The most striking observation is the appearance of the additional family of broader desorption peaks separated by ca. 12 amu which appear to be shifted to non-integer mass values. Given the otherwise clear alignment of peaks with the mass scale, this does not appear to be related to the calibration of the ToF. Furthermore, there does not appear to be a consistent separation between adjacent peaks on the mass scale, rather the spacing increases with mass. It was found that by shifting the flight time by −80 ns all of the peaks in this family aligned to integer multiples of 12 amu, consistent with the desorption of a series of carbon clusters (Cn+) with n values of up to at least 12, noting that the mass range of the ToF mass spectrometer was around 150 amu. ToF mass spectra on a shot-to-shot basis revealed that the signals corresponding to the carbon cluster ions strongly depend on fluence, dominating the spectrum for individual pulses with a higher energy, while the simple ionic species were observed more consistently for all pulse energies. However, there is no clear evolution of the shot-to-shot mass spectra as a function of overall irradiation time.
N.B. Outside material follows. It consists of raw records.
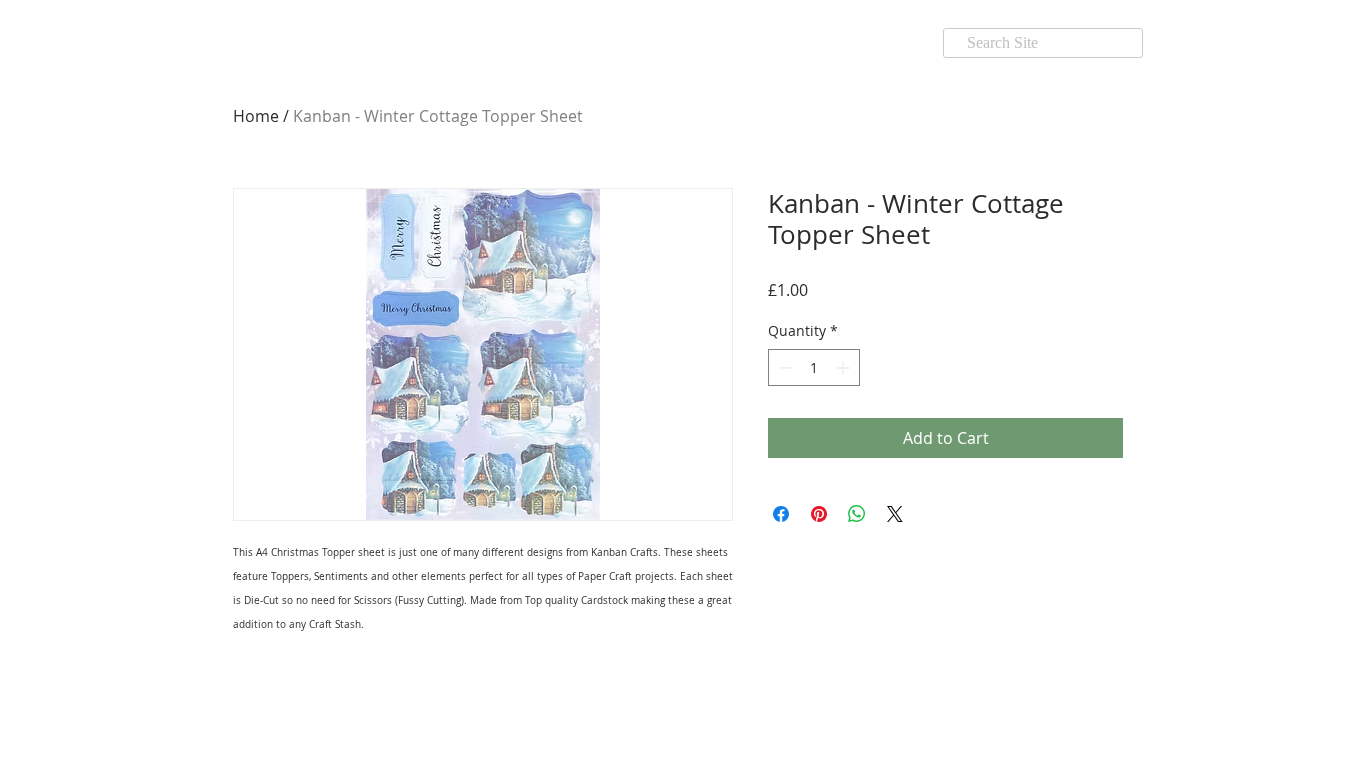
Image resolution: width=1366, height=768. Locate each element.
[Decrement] (783, 367)
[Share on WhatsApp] (857, 514)
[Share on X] (895, 514)
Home (256, 116)
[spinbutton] (814, 367)
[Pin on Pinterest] (819, 514)
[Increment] (844, 367)
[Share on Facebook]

In order to gain more insight into this behaviour, the fluence dependence of the desorption signals was assessed.
Y ∼ IK | (3) |
While the simple ionic products tend to show fluence dependencies in the range 1 ≤ K ≤ 3, the desorption of Cn+ clusters exhibit highly non-linear dependencies on the FEL fluence. Fig. 4 shows the fluence dependencies for all of the carbon cluster ions detected with the exception of C12+ which displays a very small desorption signal. Values of K between 6 and 10 were obtained as shown in Fig. 4. At the highest fluences the desorption signal shows saturation for the Cn+ clusters, as seen in Fig. 4. However, for the simple ionic products the desorption signal even decreases by about an order of magnitude, as can be noticed in Fig. 3. Such a decrease in the desorption signal of the simple ions points to a change in the chemistry at the highest fluences. It may possibly be assigned to the further dissociation of the simple ions. Therefore, for the determination of K, the desorption signal at the highest fluences is not taken into account. Table 2 summarizes the masses of all detected ions and their possible assignments along with the value of K derived from the fluence dependence measurements.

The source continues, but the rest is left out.